FIG. 2 is a graph showing a test curve of an acceleration voltage.

FIG. 3 is a graph showing a distortion test curve.

FIG. 4 is a partially enlarged perspective view showing the vicinity of a wedge-shaped portion of a sample.

FIG. 5 is a scanning ion micrograph showing the vicinity of a wedge-shaped portion of a sample.

FIG. 6 is a graph showing a relationship between a measurement interval and a film thickness in a wedge-shaped portion.

FIG. 7 is an electron micrograph showing a wedge-shaped portion.

FIG. 8 is an electron micrograph showing the vicinity of an oxygen precipitate.

FIGS. 9A to 9D are diagrams showing HOLZ patterns when changed in a direction perpendicular to oxygen precipitates.

FIG. 10 is a graph showing a relationship between a distance between an oxygen precipitate and a Si matrix and lattice distortion.

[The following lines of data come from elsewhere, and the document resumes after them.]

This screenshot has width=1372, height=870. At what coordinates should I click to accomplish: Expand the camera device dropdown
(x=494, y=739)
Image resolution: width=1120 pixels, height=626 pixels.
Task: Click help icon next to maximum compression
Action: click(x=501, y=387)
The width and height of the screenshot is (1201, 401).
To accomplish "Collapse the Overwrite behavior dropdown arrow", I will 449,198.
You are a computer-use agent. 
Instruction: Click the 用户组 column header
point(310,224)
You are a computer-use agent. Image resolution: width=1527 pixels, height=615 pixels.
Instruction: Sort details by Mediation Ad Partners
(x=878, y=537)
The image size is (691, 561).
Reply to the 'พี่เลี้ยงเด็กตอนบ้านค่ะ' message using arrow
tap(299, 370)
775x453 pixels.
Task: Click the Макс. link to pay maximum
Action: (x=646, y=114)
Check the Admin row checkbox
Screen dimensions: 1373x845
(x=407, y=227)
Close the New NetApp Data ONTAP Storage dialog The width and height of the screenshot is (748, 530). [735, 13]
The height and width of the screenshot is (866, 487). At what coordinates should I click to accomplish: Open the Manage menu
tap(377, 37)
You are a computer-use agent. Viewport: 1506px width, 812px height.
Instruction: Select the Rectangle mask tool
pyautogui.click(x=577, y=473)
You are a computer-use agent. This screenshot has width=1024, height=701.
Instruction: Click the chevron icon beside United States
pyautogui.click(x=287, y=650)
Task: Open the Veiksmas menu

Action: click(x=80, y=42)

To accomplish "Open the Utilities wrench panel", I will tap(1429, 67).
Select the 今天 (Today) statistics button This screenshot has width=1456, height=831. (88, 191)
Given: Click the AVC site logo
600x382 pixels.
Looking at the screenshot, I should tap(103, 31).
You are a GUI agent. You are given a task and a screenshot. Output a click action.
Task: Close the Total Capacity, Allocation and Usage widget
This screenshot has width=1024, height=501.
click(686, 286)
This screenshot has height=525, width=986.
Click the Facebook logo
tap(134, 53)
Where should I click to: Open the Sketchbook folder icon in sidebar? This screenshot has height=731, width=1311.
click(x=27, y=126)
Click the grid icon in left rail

FIG. 11 is a graph showing the relationship between the film thickness and the amount of lattice distortion.

Claims (3)

[Claims] 1. A Si wafer for evaluating lattice distortion, wherein the Si wafer has a wedge-shaped portion whose thickness in a direction perpendicular to a main surface of the wafer continuously changes in a range of 10 nm or more and 10 μm or less. Si wafer for lattice distortion evaluation. 2. The method according to claim 1, wherein a focused ion beam is used for forming the wedge-shaped portion. 3. A convergent electron beam diffraction method is applied to the wedge-shaped portion of the Si wafer for lattice strain evaluation according to claim 1,
A lattice distortion evaluation method characterized by detecting lattice distortion in an i-wafer.